|
By Nasser Nouri, Sun Microsystems, Inc, August 2007
|
|
|
One of the most useful debugging features in the Sun Studio dbx debugger is
enabling watchpoints during the execution of programs. A watchpoint,
which is also called a data change breakpoint, can be used in dbx to stop
a program when the value of a variable or expression has changed.
A watchpoint is similar to a breakpoint, except that a
watchpoint stops execution when an address location is read or
modified, whereas a breakpoint stops execution when an instruction is
executed at a specified location.
This article intends to educate users on how to use the watchpoint facility
in the Sun Studio dbx debugger. The dbx debugger can
be used for both source-level and instruction-level debugging.
Additionally, the Solaris Dynamic Tracing (DTrace) facility is used to show how
the internal states of the Solaris kernel can be traced with a simple D script.
Under the Hood
Historically, watchpoints were implemented in software, and to some
extent they slowed down program execution. The newer
versions of microprocessors are equipped with debug registers that
enable modern software debuggers such as dbx to create
hardware watchpoints. The hardware watchpoints are extremely fast and
do not slow down the execution of programs.
For example, Intel and AMD architectures have eight debug
registers, DR0 through DR7. The DR0 through
DR3 registers can be used for
creating address breakpoints. Software can load a virtual (linear) address
into any of the four registers, and enable breakpoints to occur when
the address matches an instruction or data reference.
The debug control register (DR7), is used to establish the
breakpoint conditions for the
address breakpoint registers (DR0 through DR3) and to enable debug exceptions
for each address breakpoint register individually.
DR6 is the debug status register.
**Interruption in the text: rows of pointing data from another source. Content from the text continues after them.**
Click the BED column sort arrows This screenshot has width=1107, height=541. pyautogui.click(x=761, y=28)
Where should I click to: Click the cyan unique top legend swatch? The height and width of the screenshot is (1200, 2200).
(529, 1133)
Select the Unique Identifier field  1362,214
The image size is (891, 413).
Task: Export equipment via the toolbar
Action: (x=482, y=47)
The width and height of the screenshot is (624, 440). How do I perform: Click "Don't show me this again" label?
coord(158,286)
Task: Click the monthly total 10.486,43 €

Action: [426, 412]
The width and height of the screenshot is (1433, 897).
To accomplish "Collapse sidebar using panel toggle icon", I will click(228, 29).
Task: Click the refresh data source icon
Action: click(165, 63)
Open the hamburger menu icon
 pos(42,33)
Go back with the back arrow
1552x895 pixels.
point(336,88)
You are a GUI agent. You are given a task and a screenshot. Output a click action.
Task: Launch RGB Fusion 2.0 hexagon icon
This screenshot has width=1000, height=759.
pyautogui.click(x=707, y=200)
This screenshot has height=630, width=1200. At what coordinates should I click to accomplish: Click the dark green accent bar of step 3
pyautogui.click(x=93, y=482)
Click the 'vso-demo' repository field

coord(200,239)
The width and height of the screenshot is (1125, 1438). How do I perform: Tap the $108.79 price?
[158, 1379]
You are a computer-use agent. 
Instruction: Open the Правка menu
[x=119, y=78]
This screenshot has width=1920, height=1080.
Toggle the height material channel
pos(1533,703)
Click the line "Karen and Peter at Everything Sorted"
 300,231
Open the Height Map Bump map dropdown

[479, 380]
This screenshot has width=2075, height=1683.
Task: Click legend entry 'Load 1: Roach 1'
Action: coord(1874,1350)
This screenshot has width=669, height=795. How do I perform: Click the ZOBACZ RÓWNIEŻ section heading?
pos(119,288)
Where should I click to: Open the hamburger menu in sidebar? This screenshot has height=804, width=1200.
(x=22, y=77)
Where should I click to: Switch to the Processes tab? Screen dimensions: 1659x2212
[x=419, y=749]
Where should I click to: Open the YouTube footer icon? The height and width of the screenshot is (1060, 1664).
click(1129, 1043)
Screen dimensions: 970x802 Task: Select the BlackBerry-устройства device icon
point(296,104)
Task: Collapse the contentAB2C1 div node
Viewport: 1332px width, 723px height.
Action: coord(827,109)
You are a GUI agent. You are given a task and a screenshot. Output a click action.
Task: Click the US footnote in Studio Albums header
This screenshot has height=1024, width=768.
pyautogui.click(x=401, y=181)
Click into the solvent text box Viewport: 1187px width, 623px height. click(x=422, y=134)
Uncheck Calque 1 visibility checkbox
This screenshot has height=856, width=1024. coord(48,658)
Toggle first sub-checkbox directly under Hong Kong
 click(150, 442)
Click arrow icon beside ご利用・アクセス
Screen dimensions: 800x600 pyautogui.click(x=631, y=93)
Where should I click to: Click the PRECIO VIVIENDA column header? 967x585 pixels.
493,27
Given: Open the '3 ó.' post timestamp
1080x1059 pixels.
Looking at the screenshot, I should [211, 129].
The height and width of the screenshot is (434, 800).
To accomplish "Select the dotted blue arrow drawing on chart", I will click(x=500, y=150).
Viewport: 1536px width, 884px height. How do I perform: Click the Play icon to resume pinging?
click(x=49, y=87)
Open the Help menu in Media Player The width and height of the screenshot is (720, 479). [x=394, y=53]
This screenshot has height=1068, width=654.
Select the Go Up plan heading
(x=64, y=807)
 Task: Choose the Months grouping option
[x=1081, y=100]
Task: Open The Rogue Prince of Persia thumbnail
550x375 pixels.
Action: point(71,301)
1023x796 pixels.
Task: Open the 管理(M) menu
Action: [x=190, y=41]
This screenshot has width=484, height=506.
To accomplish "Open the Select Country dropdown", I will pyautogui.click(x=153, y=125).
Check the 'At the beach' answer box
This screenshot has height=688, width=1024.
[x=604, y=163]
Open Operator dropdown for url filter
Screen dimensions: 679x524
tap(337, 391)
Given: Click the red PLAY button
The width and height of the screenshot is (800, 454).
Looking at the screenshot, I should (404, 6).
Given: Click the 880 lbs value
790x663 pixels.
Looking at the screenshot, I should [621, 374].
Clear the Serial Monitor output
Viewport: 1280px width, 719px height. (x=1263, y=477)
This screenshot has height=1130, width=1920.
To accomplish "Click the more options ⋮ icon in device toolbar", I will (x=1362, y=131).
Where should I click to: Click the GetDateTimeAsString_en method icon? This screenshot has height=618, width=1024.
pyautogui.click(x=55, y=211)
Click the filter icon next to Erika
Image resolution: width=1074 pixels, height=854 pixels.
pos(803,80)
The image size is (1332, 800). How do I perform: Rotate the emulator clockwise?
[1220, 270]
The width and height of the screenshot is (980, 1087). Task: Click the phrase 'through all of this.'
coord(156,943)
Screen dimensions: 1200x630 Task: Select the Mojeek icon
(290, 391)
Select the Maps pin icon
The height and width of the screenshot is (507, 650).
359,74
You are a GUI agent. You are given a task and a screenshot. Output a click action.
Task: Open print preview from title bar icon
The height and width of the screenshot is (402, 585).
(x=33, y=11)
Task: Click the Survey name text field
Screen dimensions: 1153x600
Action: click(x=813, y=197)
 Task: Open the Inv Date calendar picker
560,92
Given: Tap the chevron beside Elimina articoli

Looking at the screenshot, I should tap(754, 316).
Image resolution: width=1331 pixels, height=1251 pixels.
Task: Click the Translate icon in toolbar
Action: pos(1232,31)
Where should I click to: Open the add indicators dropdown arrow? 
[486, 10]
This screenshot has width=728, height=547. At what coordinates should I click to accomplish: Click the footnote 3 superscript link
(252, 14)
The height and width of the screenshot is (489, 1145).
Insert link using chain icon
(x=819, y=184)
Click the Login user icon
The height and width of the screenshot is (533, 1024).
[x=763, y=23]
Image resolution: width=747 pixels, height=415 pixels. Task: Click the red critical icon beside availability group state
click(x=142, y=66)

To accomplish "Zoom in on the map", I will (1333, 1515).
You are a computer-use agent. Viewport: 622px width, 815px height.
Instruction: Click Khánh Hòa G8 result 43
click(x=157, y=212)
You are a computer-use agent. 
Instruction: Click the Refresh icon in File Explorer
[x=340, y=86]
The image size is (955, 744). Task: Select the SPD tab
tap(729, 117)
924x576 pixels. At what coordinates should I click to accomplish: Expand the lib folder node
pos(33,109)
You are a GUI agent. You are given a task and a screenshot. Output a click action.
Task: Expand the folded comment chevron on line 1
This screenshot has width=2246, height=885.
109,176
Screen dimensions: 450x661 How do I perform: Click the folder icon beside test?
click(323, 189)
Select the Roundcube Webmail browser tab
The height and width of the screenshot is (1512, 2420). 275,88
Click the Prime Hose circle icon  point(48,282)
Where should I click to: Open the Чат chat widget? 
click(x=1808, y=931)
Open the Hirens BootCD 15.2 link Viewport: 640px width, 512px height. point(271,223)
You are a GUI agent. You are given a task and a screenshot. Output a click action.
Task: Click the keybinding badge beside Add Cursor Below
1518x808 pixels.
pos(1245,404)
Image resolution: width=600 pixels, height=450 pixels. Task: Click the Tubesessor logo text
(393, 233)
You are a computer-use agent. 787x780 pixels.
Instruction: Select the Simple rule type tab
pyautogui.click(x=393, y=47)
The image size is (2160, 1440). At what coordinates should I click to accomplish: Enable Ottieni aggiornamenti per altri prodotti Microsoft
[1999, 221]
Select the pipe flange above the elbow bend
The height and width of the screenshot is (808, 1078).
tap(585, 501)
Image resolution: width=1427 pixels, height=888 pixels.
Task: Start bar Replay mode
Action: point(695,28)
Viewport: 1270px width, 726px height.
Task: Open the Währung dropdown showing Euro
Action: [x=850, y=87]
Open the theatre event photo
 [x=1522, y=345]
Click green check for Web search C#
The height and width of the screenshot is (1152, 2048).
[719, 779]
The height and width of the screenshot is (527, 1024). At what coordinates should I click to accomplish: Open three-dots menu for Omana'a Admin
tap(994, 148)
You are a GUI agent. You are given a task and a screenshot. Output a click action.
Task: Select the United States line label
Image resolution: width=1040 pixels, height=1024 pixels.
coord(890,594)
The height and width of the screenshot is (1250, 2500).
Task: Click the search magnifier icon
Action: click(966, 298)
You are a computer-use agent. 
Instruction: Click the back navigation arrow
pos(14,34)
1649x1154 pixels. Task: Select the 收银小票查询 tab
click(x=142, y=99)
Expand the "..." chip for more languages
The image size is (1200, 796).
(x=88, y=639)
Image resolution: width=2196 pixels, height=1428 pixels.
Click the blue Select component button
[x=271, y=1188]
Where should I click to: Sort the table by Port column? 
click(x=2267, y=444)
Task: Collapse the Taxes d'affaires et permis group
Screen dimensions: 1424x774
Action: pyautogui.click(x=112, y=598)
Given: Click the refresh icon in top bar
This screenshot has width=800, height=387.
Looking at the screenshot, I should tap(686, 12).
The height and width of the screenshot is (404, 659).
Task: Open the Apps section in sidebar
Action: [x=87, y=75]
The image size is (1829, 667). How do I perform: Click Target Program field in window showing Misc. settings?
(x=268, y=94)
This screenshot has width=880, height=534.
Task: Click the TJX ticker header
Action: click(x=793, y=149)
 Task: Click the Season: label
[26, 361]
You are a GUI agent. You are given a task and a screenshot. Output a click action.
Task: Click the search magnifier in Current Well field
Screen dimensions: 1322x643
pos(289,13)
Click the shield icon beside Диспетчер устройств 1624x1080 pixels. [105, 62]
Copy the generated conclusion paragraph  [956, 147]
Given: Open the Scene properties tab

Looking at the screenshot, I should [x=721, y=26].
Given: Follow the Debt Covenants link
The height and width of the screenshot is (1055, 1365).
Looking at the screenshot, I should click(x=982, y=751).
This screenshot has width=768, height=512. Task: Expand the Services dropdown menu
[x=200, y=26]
The microprocessor loads the
debug status into DR6 when an enabled debug condition is encountered
that causes a debug exception. This register is never cleared by the
processor and must be cleared by software after the contents have been
read.
The DR4 and DR5 registers are reserved and cannot be used by
software.
Fortunately, the Solaris Operating System provides a well-defined
interface called /proc that shields developers from the complexity of different
microprocessor architectures.
Using the /proc interface makes applications such as the dbx
debugger extremely portable across Solaris platforms. The Solaris OS
runs on SPARC, x86,
and x64 architectures.
The /proc interface is a file system that provides access to the state of each
process and lightweight process (LWP) in the system. Watchpoints are
set and cleared through the /proc file system interface, by opening the
control file for a process and then sending a PCWATCH command (see the
proc
(4) main page for more details).
The PCWATCH command is accompanied by a prwatch data
structure, which
contains the address, the length of the area to be affected, and the
type of access to be watched for: read, write, execute, and stop before
or after the access.
A watchpoint is triggered when an LWP in the traced process makes a
memory reference that covers at least one byte of a watched area and
the memory reference matches the access mode specified by the
PCWATCH command.
When an LWP triggers a watchpoint, it incurs a watchpoint trap
(FLTWATCH), which is generated by the Solaris kernel. If FLTWATCH is being
traced, the LWP stops; otherwise, it is sent a SIGTRAP signal. If
SIGTRAP is being traced and is not blocked, then the LWP stops.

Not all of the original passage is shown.